INFORMATION SHOWN »
* * * * * * * * *
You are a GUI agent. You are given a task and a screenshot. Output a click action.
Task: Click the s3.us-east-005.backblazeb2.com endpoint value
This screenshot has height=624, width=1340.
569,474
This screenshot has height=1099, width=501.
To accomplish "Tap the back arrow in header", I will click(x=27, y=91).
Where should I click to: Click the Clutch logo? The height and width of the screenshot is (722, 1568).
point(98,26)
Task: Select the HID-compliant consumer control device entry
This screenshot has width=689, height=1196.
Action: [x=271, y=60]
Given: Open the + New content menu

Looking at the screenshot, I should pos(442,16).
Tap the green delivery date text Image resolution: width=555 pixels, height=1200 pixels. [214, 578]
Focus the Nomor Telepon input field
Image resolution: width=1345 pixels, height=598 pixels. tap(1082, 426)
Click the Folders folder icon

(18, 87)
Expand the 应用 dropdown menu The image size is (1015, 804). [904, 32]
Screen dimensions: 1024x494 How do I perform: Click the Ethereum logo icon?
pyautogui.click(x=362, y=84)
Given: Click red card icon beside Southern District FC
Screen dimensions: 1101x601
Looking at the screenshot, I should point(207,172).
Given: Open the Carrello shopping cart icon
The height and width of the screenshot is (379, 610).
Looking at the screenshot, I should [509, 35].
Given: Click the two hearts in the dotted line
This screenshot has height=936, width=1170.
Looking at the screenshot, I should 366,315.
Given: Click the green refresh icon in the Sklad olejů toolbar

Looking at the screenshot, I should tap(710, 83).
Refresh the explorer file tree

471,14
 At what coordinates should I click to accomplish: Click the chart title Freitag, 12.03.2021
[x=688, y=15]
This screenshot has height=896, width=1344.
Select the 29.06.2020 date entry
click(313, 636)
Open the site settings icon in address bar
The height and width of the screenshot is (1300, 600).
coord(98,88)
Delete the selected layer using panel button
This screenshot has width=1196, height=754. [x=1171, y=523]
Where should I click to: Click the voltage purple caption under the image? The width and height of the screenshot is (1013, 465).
* * * * * * * * *
The required output is every line from the one that holds "Click the Folders folder icon" through the last line of the listing above, retyped exactly and with nothing else.

WRITTEN ANSWER »
Click the Folders folder icon

(18, 87)
Expand the 应用 dropdown menu The image size is (1015, 804). [904, 32]
Screen dimensions: 1024x494 How do I perform: Click the Ethereum logo icon?
pyautogui.click(x=362, y=84)
Given: Click red card icon beside Southern District FC
Screen dimensions: 1101x601
Looking at the screenshot, I should point(207,172).
Given: Open the Carrello shopping cart icon
The height and width of the screenshot is (379, 610).
Looking at the screenshot, I should [509, 35].
Given: Click the two hearts in the dotted line
This screenshot has height=936, width=1170.
Looking at the screenshot, I should 366,315.
Given: Click the green refresh icon in the Sklad olejů toolbar

Looking at the screenshot, I should tap(710, 83).
Refresh the explorer file tree

471,14
 At what coordinates should I click to accomplish: Click the chart title Freitag, 12.03.2021
[x=688, y=15]
This screenshot has height=896, width=1344.
Select the 29.06.2020 date entry
click(313, 636)
Open the site settings icon in address bar
The height and width of the screenshot is (1300, 600).
coord(98,88)
Delete the selected layer using panel button
This screenshot has width=1196, height=754. [x=1171, y=523]
Where should I click to: Click the voltage purple caption under the image? The width and height of the screenshot is (1013, 465).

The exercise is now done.